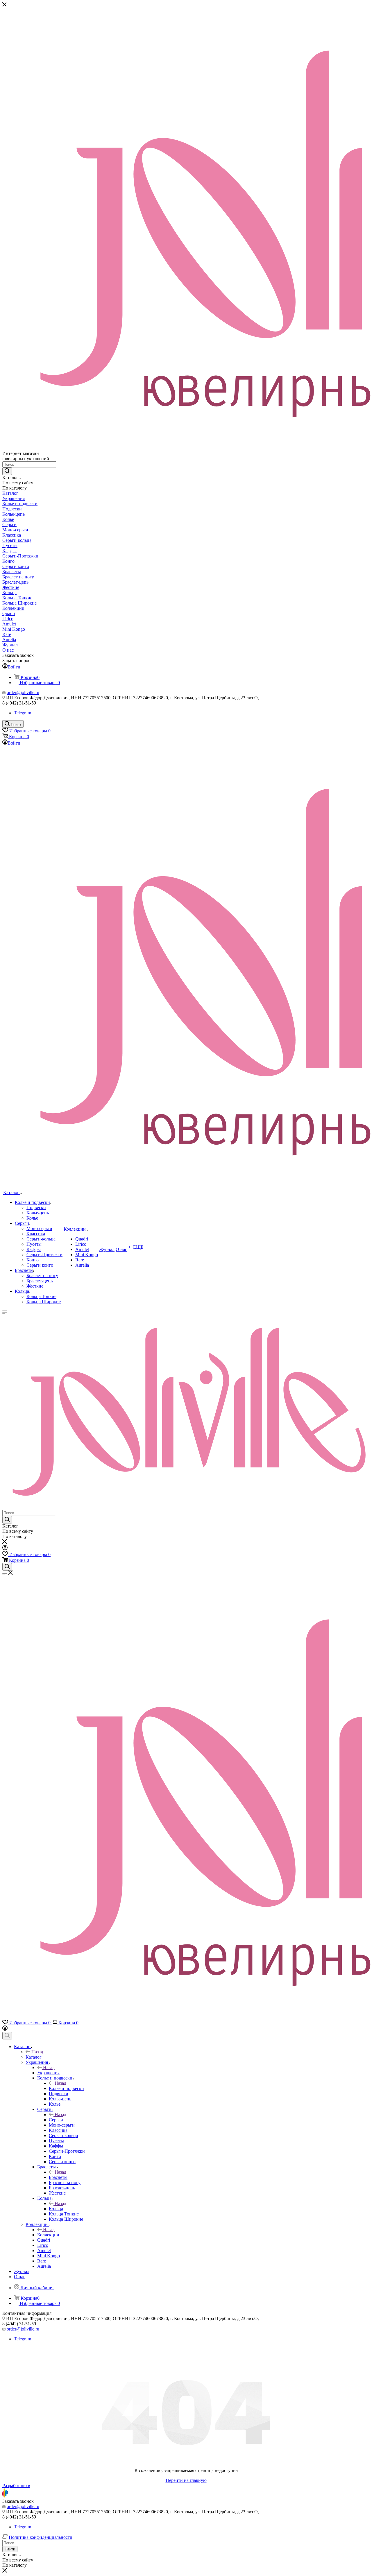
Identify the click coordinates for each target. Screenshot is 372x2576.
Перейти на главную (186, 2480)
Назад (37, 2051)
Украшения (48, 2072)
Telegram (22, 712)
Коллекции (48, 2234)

...

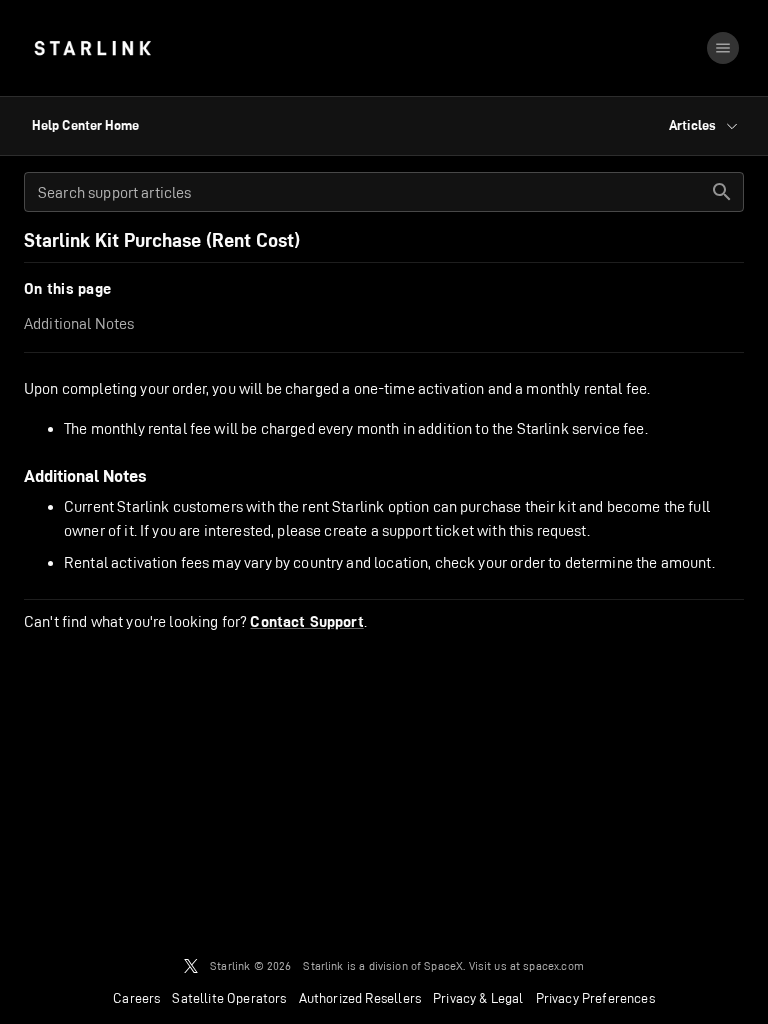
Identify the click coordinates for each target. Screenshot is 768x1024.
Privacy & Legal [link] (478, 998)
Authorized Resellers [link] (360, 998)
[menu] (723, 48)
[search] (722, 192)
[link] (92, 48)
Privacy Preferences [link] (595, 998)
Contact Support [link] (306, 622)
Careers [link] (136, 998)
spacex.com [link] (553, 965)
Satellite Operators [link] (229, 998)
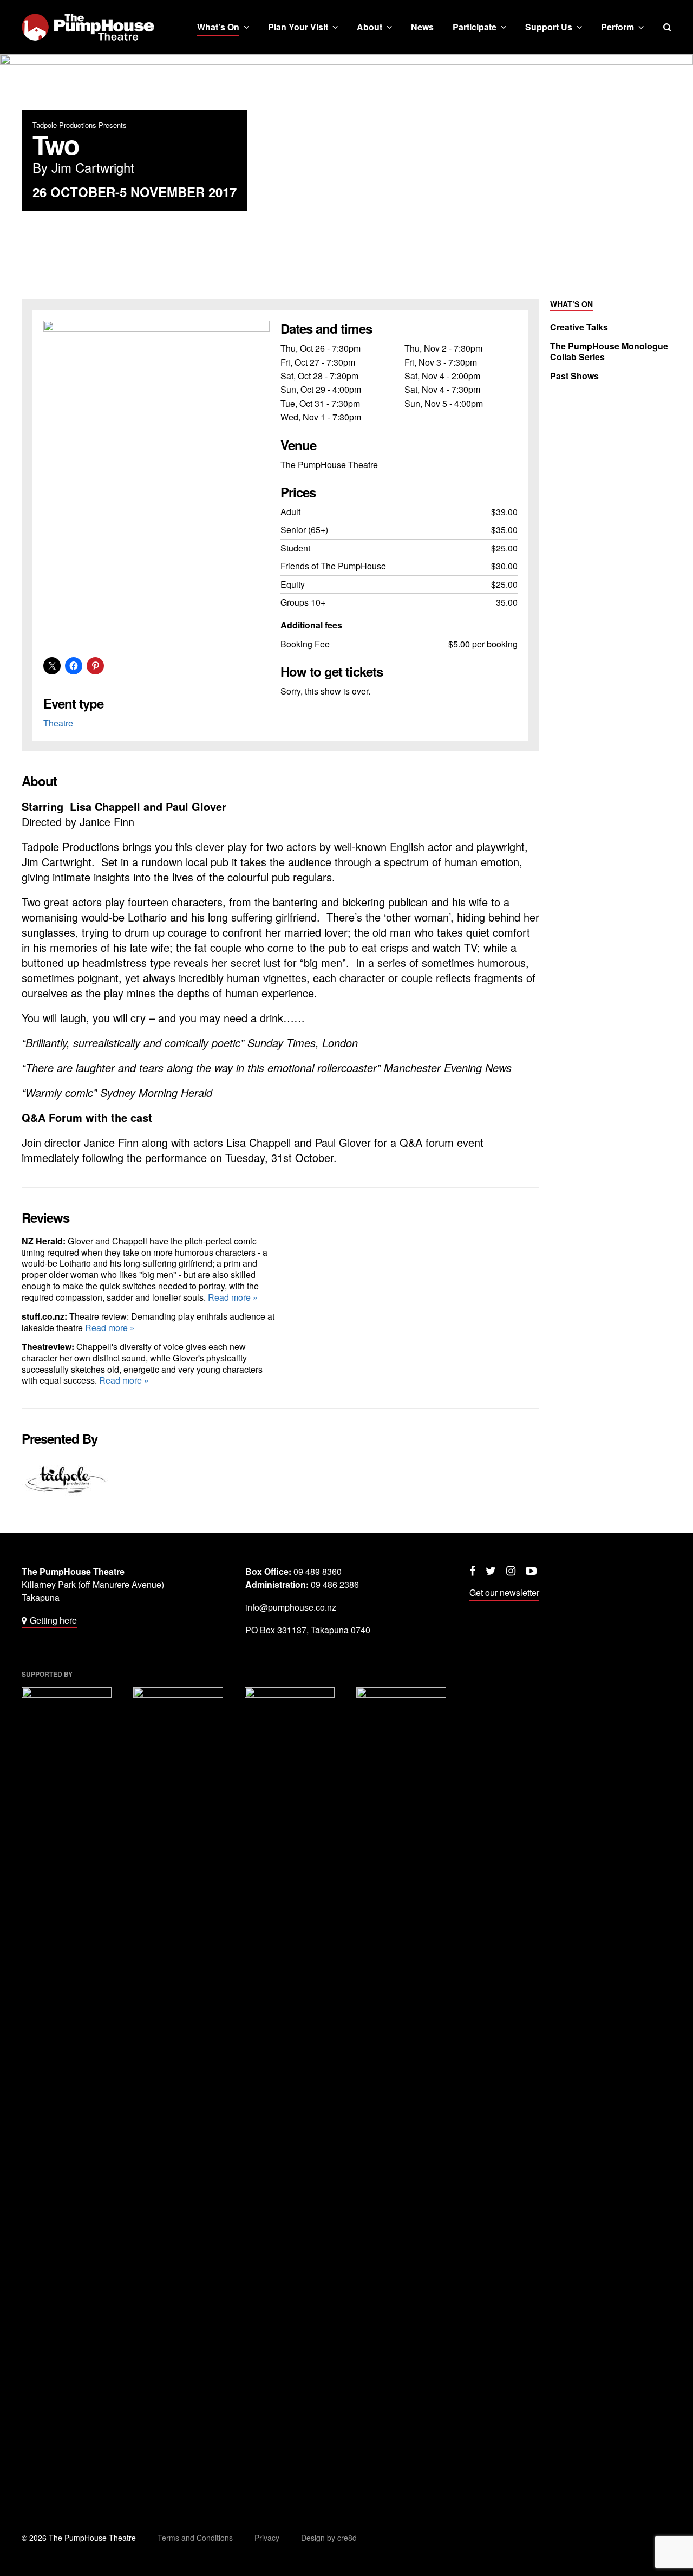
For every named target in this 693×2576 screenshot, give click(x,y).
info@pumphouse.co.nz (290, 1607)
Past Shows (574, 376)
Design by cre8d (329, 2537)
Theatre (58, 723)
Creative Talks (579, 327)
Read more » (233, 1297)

Work order — In the listing above, find the line with "Contact Support [link] (306, 622)" and the line with "Past Shows (574, 376)". Set down exactly those lines and everything between them, skipping pictures.

Task solution —
Contact Support [link] (306, 622)
Careers [link] (136, 998)
spacex.com [link] (553, 965)
Satellite Operators [link] (229, 998)
For every named target in this 693×2576 screenshot, give click(x,y).
info@pumphouse.co.nz (290, 1607)
Past Shows (574, 376)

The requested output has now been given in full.